= Exercise description =
Copy the material verbatim, from the line that contains "Identify the location of series-label: MA75." through the end of the material, both ends included. Leave the pictures out of your copy.

= Working data =
********************

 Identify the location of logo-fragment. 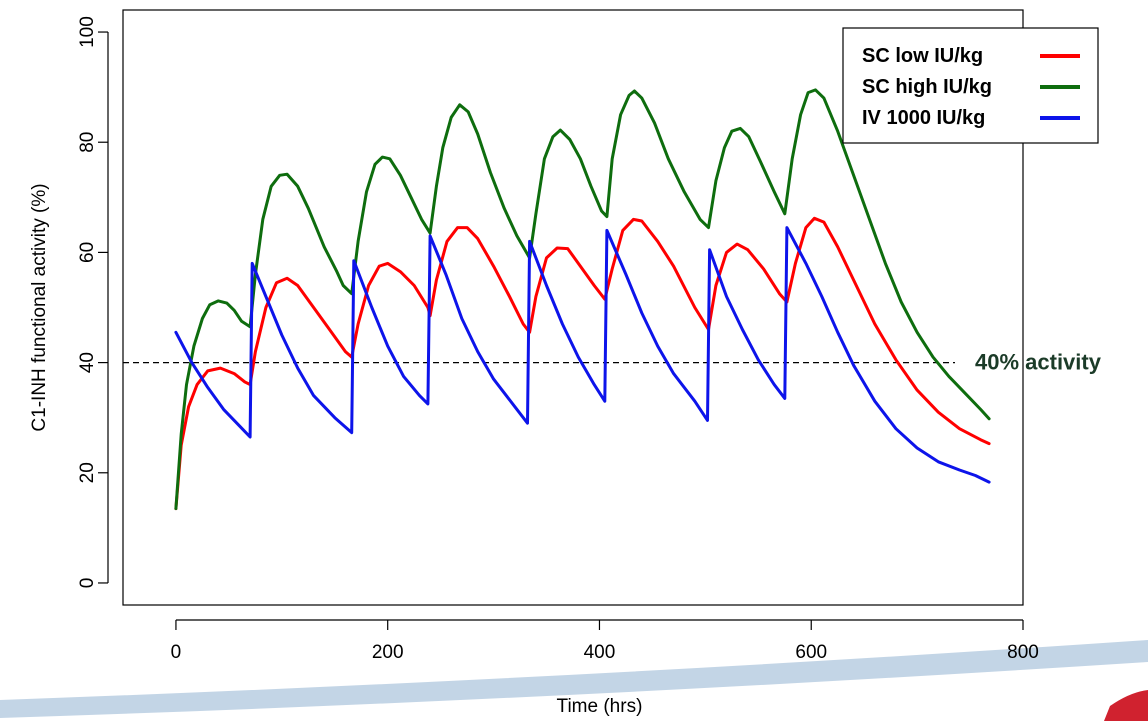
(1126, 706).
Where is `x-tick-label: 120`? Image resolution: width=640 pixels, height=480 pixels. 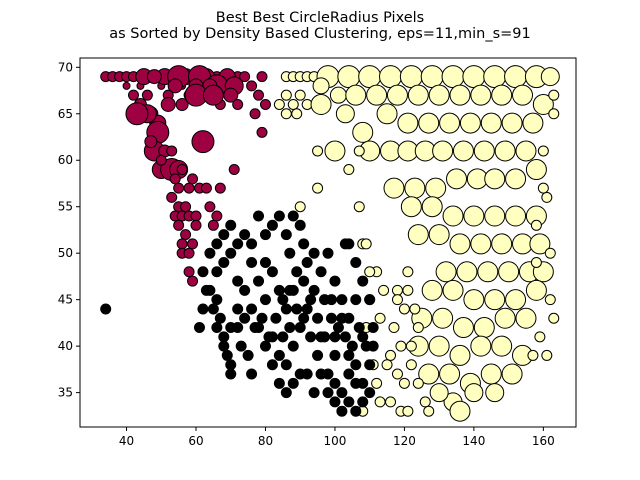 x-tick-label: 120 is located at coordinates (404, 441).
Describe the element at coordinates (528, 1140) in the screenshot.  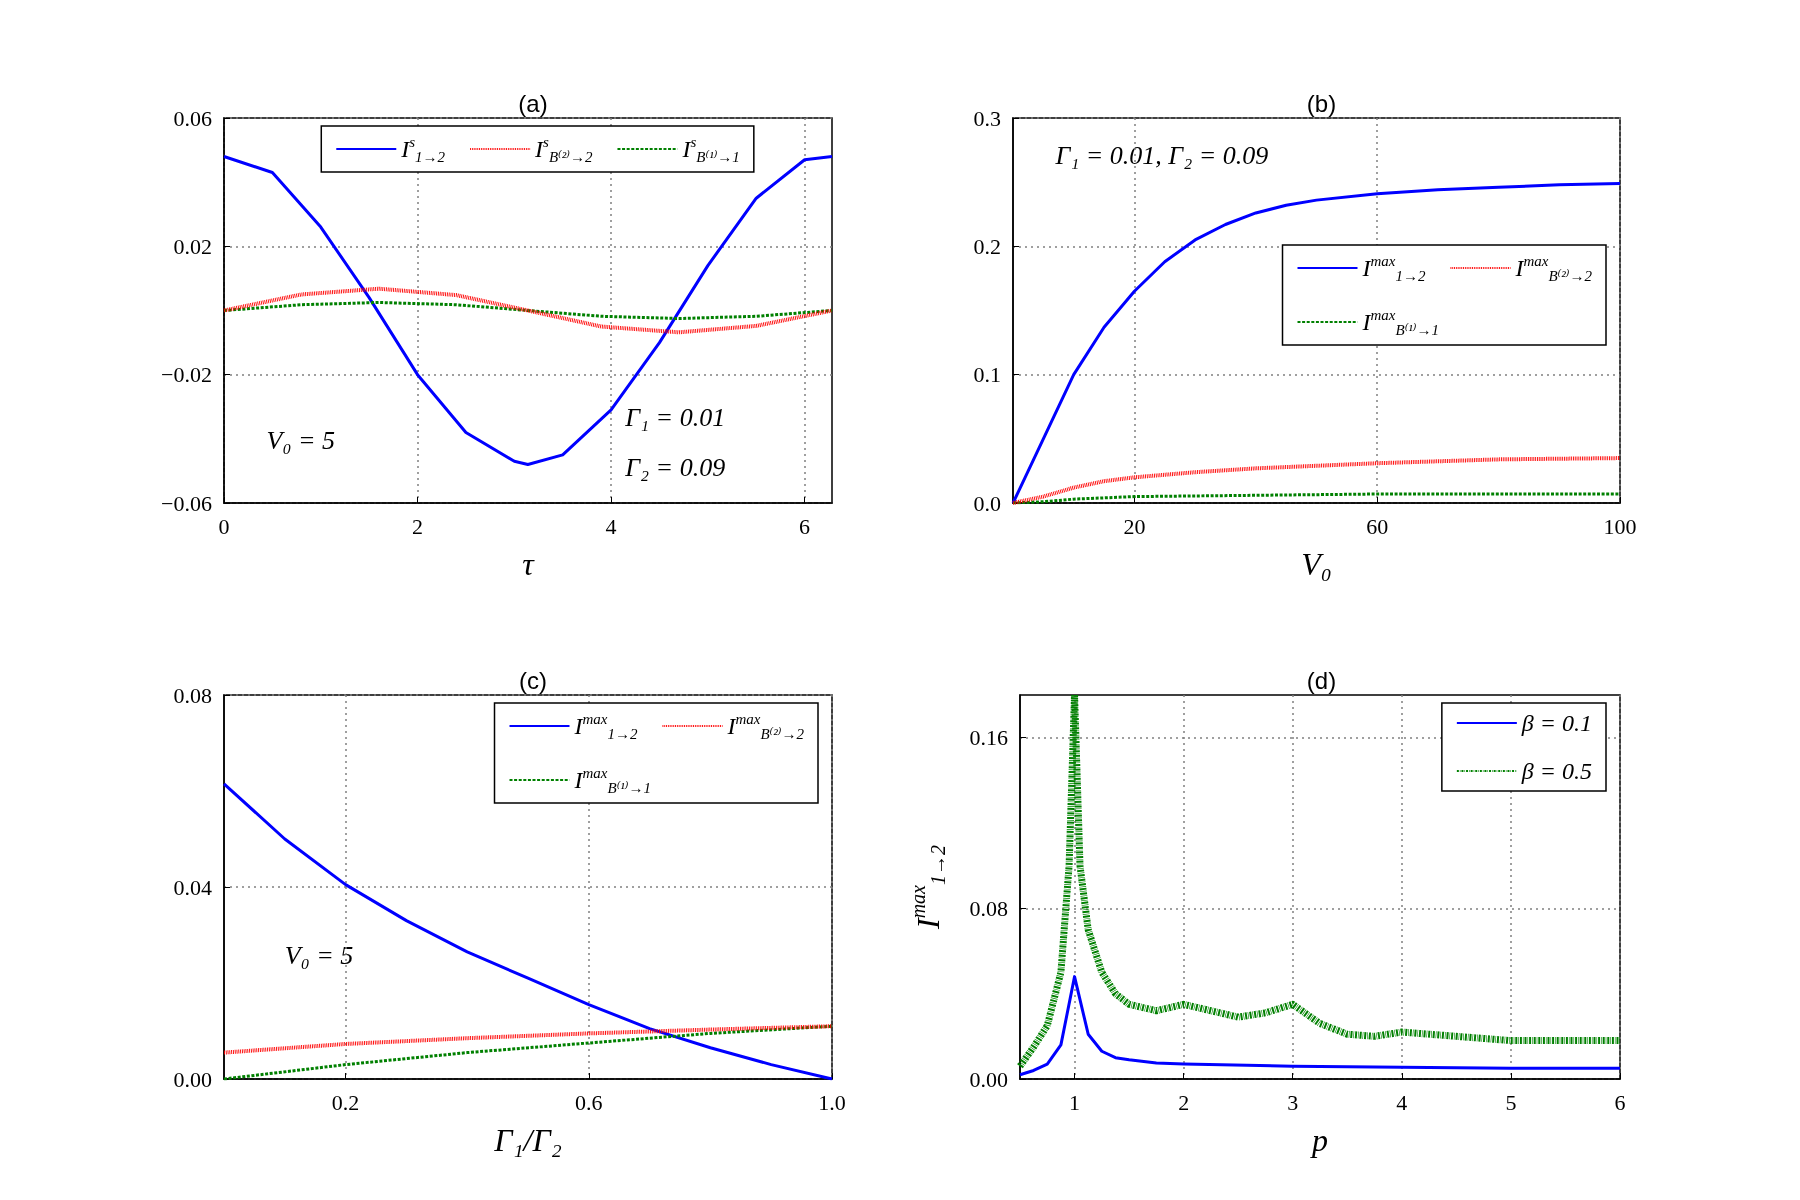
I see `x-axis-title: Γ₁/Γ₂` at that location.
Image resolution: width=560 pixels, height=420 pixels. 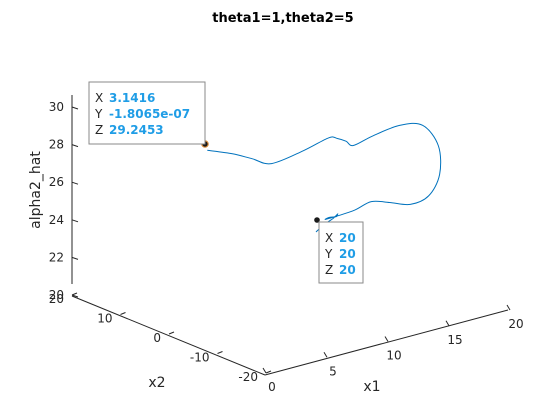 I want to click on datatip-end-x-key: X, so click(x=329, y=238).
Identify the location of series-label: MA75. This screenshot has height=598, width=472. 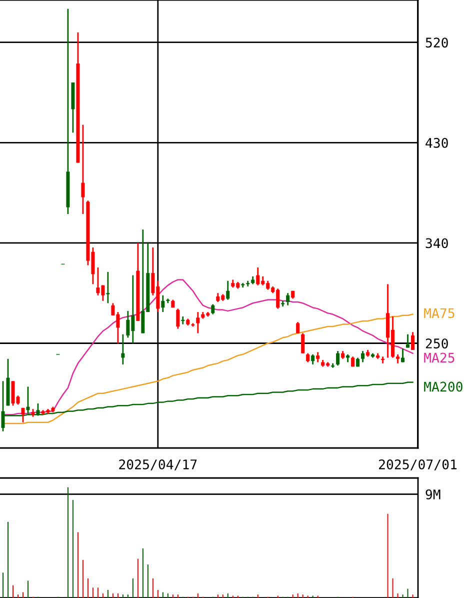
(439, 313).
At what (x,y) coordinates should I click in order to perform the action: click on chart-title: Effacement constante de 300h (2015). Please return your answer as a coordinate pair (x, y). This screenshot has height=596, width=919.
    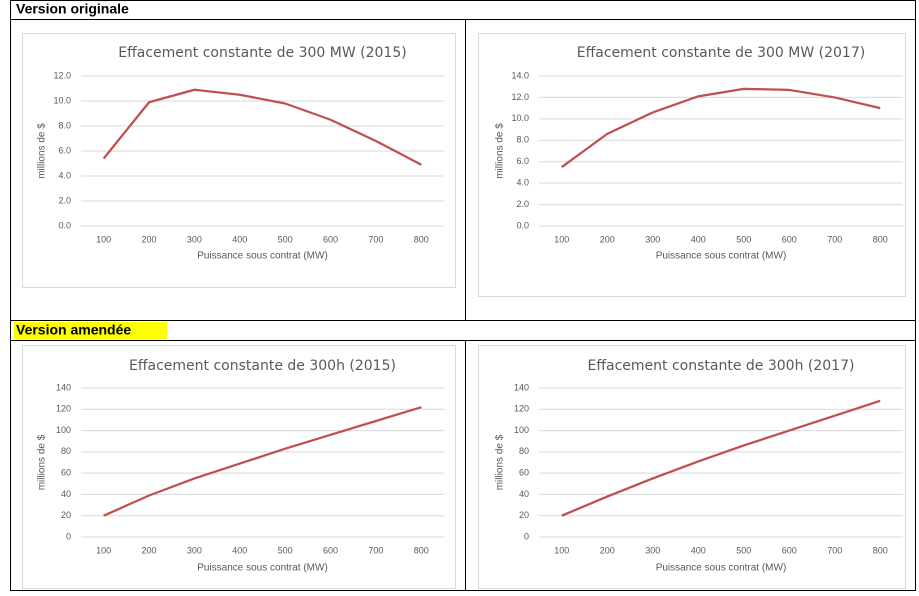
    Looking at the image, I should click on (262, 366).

********************

= Response for this exercise =
Identify the location of series-label: MA75. This screenshot has height=598, width=472. 
(439, 313).
At what (x,y) coordinates should I click in order to perform the action: click on chart-title: Effacement constante de 300h (2015). Please return your answer as a coordinate pair (x, y). This screenshot has height=596, width=919.
    Looking at the image, I should click on (262, 366).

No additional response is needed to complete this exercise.